← All guides

Claude Agent Observability: Logging, Tracing, and Debugging Production Agents

How to add observability to production Claude agents — structured logging, trace IDs, token usage tracking, cost dashboards, and the debugging patterns.

Claude Agent Observability: Logging, Tracing, and Debugging Production Agents

Production Claude agents need three observability layers: structured logging of every LLM call with token counts and latency, trace IDs that connect multi-turn conversations to individual requests, and a cost dashboard that shows per-user API spending before your bill arrives. Without these, debugging agent failures is guesswork and cost surprises are inevitable.
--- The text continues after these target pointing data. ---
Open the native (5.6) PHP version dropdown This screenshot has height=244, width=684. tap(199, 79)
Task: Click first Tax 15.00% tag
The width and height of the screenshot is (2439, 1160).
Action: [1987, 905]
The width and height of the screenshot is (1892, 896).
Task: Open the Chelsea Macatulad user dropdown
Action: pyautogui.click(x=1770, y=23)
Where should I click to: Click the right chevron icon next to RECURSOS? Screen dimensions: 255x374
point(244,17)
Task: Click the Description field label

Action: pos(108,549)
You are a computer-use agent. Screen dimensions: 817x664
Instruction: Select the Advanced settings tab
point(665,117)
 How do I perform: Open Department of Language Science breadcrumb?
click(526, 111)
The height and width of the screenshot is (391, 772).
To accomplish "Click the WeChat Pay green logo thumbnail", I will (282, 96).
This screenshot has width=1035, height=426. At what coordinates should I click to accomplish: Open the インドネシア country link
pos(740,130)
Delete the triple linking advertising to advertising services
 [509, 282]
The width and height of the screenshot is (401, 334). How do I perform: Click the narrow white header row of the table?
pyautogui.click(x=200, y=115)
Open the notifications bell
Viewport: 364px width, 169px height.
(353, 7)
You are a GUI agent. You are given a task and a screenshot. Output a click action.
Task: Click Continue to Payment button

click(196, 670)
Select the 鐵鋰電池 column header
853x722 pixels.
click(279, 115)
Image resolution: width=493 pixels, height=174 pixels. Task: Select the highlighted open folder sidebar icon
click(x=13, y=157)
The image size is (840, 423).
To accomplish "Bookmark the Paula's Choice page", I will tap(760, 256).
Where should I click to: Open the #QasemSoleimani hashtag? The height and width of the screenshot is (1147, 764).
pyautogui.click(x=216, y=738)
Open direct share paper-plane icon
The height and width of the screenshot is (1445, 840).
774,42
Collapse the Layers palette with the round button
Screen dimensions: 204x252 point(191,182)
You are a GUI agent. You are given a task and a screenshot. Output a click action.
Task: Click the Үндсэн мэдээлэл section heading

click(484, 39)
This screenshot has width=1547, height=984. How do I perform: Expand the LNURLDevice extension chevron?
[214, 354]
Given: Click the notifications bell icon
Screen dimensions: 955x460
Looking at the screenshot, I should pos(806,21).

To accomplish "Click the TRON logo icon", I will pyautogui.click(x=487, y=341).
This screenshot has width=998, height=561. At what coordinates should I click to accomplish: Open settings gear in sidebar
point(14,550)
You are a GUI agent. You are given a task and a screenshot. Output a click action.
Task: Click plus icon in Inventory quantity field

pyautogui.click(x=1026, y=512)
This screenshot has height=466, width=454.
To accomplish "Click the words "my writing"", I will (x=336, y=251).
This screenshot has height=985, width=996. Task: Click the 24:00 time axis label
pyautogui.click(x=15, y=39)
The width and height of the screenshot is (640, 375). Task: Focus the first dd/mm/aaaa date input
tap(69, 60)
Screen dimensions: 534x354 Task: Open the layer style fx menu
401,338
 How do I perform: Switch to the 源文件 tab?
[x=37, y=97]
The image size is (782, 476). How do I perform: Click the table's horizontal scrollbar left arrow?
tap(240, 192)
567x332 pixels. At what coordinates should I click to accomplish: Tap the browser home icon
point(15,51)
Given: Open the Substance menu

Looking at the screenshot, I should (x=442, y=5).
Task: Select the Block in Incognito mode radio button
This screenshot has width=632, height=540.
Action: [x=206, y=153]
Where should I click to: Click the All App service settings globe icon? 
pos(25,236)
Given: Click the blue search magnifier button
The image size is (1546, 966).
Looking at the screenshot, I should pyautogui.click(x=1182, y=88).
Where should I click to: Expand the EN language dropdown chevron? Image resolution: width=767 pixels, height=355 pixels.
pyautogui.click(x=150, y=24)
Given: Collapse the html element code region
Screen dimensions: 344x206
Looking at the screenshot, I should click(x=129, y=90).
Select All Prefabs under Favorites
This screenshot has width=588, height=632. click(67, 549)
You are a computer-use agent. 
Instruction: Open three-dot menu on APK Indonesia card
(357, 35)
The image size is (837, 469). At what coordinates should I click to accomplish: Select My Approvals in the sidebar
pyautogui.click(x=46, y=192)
This guide covers the full observability stack for production Claude agents, from structured logging to cost alerts.


Why Agent Observability Is Different

Standard web application observability tracks HTTP requests: status codes, latency, errors. This covers the surface of agent behavior but misses the most important signals:

You need purpose-built agent observability on top of standard infrastructure monitoring.


Layer 1: Structured Logging

Every API call should emit a structured log event — not a print statement, a JSON record.

Python logging setup

import logging
import json
import time
import uuid
from dataclasses import dataclass, asdict
from typing import Any
import anthropic

# Configure structured logging
logging.basicConfig(level=logging.INFO)
logger = logging.getLogger("claude_agent")


@dataclass
class LLMCallEvent:
    event_type: str = "llm_call"
    trace_id: str = ""
    session_id: str = ""
    user_id: str = ""
    model: str = ""
    input_tokens: int = 0
    output_tokens: int = 0
    cache_read_tokens: int = 0
    cache_write_tokens: int = 0
    latency_ms: float = 0.0
    stop_reason: str = ""
    tool_calls: list = None
    cost_usd: float = 0.0
    error: str = ""

    def __post_init__(self):
        if self.tool_calls is None:
            self.tool_calls = []


def calculate_cost(model: str, input_tokens: int, output_tokens: int,
                   cache_read_tokens: int = 0) -> float:
    """Calculate cost in USD."""
    pricing = {
        "claude-haiku-4-5":  {"input": 0.80, "output": 4.00, "cache_read": 0.08},
        "claude-sonnet-4-5": {"input": 3.00, "output": 15.00, "cache_read": 0.30},
        "claude-opus-4-7":   {"input": 15.00, "output": 75.00, "cache_read": 1.50},
    }
    p = pricing.get(model, pricing["claude-sonnet-4-5"])
    billed_input = input_tokens - cache_read_tokens  # Non-cached tokens
    return (
        billed_input * p["input"] / 1_000_000 +
        cache_read_tokens * p["cache_read"] / 1_000_000 +
        output_tokens * p["output"] / 1_000_000
    )


class ObservableAnthropicClient:
    """Anthropic client wrapper that emits structured logs."""

    def __init__(self, session_id: str = None, user_id: str = None):
        self.client = anthropic.Anthropic()
        self.session_id = session_id or str(uuid.uuid4())
        self.user_id = user_id or "anonymous"

    def create(self, trace_id: str = None, **kwargs) -> Any:
        """Create a message with full observability."""
        trace_id = trace_id or str(uuid.uuid4())
        event = LLMCallEvent(
            trace_id=trace_id,
            session_id=self.session_id,
            user_id=self.user_id,
            model=kwargs.get("model", "unknown"),
        )

        start = time.time()
        try:
            response = self.client.messages.create(**kwargs)

            # Extract usage
            usage = response.usage
            event.input_tokens = usage.input_tokens
            event.output_tokens = usage.output_tokens
            event.cache_read_tokens = getattr(usage, "cache_read_input_tokens", 0)
            event.cache_write_tokens = getattr(usage, "cache_creation_input_tokens", 0)
            event.stop_reason = response.stop_reason or ""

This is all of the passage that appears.